(Hmmm, I thought I responded to this. Disappeared in the ether, I guess!)
Charlie Veniot wrote:
> Scott Sauyet wrote:
>> So while I wish you luck in this, I personally don't hold out much
>> hope for such an endeavor.
> That's the kind of wish that leaves a foul odeur de je-ne-sais-quoi in my
> cornflakes.
But I do mean it. I really wish you the best. I'll be on the sidelines
cheering you along, celebrating your victories, mourning your failures. But
I've been heart-broken enough in trying this that I will never hold out high
hopes.
> Whatever I did to you to deserve that stick in my "what if" wheels of fun
> thinking, my apologies.
I think you're likely to run into the same sort of insurmountable obstacles
that I have. But if you're determined to stick to this course, all I can
do is cross my fingers and hope you see something I never did. I don't
expect it; but if you manage it, I will gladly eat (some vegetarian
alternative to!) crow.
I mostly answered because I did want you to know that there are others
who've held similar hopes, even if mine have mostly faded. I never tried
this with TiddlyWiki. I don't see that making a difference, but this tool
continually surprises me.
> If it is possible to transpile from one language to another successfully.
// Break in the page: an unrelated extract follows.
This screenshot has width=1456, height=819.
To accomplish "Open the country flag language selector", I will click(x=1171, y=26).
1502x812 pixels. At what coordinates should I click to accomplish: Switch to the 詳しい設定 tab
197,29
> If it is possible to compile from one language to another successfully.
>
> It doesn't matter what the source language is. Pseudocode, models, etc.
> They are just other languages. So transpile from anything to some language
> ... why not?
It is completely possible to store a model in TW that you could use to
generate code in some small set of languagues. As you say, that is what
compilers do, and basic compilers are relatively simple. (Optimizing
compilers can get arbitrarily complex.) What I don't think is likely
is being able to create a high-level model system that will let you
quickly spin up new languages that will convert such models to source
code for that language.
Think of the differences between the models underlying COBOL and Prolog.
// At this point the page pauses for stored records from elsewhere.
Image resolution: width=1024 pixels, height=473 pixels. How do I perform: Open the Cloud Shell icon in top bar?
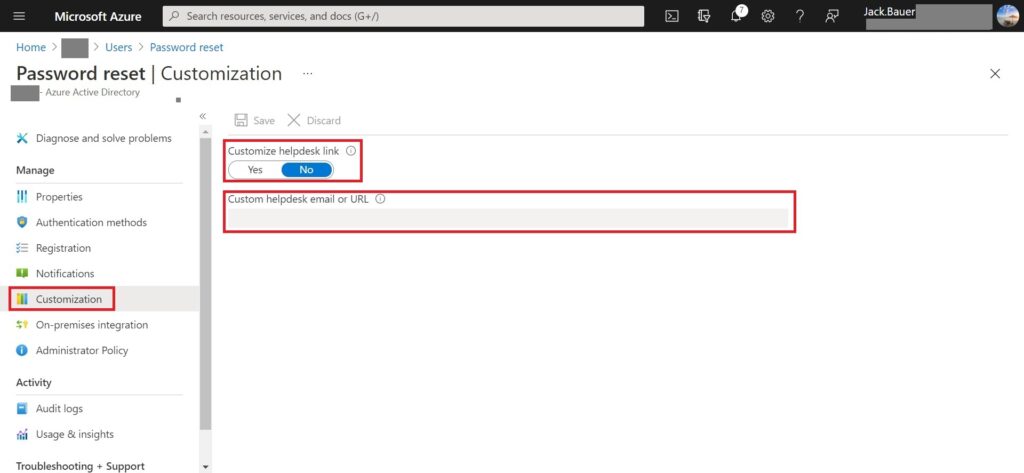[x=673, y=16]
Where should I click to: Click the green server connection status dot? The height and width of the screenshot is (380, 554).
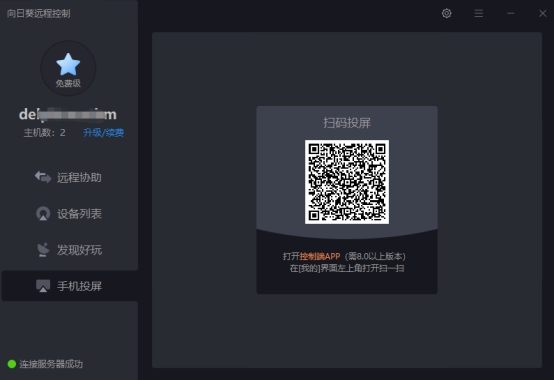click(x=12, y=364)
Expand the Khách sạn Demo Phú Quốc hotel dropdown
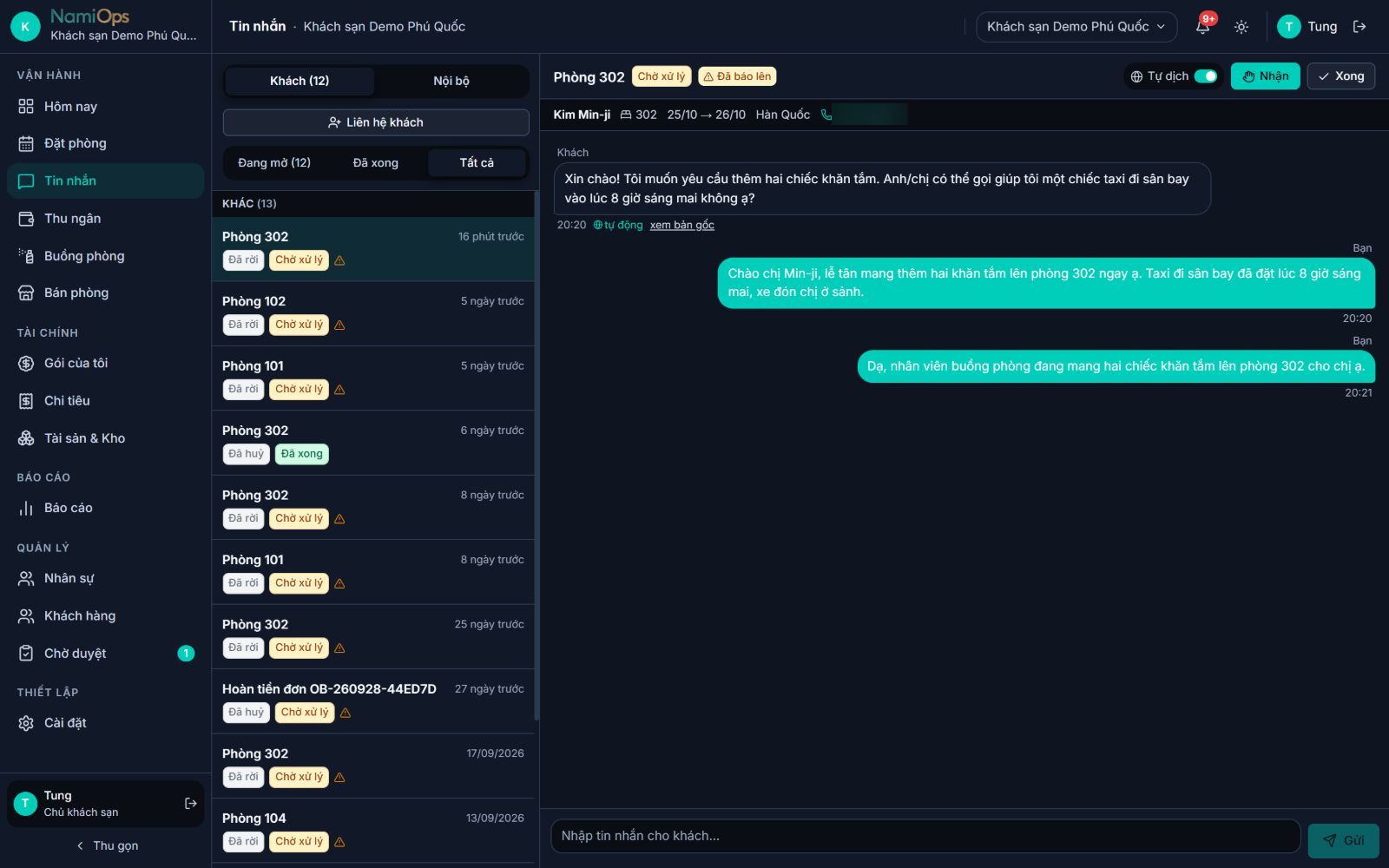Image resolution: width=1389 pixels, height=868 pixels. [x=1076, y=27]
A single model that spans both idea-spaces would already be tricky
enough. Now add in Forth. Then Agda. I think very quickly you end up
with a model that either has no cohesion or is so abstract that the code
generators are impossible to get right.
I understand that Turing completeness means that a very large class of
languages -- probably all we care about -- can solve the same problems.
But that does not mean that converting between them or from some high-
level model is a tractable problem.
If you do try to pursue this, I would make one suggestion: don't try
to solve one language up front and move on to the next. Instead try
at least three languages, ones with very different models. If you
can do this for some very limited domains (say "Hello, World",
factorial, and basic arithmetic), then I think you might be onto
something useful. Then try expanding alternately in two directions:
adding some new feature you want your model to support, and adding
a new language, with a model as different from the existing ones
as you can. (Saying you can generate Java and C# isn't saying much,
but saying you can generate Java and Prolog is much more impressive.)